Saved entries

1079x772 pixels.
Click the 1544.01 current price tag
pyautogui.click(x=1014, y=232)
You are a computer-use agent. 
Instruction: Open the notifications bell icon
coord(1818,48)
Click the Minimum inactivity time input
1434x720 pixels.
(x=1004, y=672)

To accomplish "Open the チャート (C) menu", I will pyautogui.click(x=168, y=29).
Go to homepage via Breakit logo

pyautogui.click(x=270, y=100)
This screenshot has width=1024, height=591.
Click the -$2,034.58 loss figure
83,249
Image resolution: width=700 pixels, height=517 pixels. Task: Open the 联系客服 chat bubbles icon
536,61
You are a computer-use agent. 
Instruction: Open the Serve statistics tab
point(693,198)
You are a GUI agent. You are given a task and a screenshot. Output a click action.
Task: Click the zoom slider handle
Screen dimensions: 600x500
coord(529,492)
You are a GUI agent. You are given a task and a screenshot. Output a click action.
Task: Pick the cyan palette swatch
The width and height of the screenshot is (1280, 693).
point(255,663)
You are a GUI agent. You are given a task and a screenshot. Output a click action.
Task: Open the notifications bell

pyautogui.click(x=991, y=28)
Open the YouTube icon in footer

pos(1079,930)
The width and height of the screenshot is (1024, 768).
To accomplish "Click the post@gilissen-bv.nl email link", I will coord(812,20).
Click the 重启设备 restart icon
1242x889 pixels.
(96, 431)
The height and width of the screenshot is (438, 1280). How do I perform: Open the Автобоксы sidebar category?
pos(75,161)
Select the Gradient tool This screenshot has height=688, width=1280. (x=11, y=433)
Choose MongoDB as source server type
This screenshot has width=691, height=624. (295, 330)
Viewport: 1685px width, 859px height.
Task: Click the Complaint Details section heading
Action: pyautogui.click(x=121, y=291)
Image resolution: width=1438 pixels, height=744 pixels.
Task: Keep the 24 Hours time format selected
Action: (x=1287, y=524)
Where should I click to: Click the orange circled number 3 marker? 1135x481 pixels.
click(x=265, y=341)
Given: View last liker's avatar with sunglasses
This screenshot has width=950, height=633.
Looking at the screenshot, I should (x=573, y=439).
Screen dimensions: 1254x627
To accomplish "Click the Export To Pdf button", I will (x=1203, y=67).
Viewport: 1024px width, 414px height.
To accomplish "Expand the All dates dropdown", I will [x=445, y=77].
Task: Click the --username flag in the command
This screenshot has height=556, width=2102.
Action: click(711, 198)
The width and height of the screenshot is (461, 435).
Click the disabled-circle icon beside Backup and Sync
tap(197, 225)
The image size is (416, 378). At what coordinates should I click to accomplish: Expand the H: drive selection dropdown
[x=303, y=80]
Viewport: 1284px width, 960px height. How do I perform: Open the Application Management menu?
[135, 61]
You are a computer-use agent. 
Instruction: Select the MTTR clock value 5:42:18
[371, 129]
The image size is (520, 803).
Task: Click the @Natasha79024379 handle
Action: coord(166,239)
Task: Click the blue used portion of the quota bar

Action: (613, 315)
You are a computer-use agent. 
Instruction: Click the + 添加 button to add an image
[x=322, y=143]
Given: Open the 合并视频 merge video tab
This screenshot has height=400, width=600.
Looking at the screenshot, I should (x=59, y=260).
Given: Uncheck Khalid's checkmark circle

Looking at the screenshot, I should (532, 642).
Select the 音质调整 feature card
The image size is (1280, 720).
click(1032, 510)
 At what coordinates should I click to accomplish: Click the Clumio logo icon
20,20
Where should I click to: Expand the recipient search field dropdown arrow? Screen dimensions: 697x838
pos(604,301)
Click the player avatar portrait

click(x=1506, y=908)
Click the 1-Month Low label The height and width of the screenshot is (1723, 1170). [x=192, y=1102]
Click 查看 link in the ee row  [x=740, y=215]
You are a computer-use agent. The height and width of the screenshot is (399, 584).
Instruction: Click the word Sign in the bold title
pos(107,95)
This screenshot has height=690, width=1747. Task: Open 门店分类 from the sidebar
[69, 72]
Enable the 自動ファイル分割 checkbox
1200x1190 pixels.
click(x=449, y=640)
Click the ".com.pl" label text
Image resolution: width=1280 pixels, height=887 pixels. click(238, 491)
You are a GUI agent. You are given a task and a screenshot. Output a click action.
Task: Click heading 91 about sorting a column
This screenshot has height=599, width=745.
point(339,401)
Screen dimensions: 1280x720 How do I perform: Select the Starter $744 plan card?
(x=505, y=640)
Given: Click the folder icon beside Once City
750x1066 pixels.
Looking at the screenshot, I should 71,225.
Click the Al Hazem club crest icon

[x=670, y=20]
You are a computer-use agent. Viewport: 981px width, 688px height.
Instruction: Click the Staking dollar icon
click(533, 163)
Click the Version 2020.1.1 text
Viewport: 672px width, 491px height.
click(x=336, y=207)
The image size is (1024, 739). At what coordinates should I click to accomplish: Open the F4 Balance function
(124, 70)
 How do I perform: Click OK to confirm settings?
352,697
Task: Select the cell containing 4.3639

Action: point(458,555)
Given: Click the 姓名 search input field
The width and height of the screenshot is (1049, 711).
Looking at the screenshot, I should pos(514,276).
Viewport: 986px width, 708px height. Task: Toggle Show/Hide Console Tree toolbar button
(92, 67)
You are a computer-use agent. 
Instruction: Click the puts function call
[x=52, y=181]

--- Description of the task ---
From the entries, copy every line in which the word "will" occurs.

--- Output ---
To accomplish "Open the チャート (C) menu", I will pyautogui.click(x=168, y=29).
To accomplish "Click the post@gilissen-bv.nl email link", I will coord(812,20).
To accomplish "Click the Export To Pdf button", I will (x=1203, y=67).
To accomplish "Expand the All dates dropdown", I will [x=445, y=77].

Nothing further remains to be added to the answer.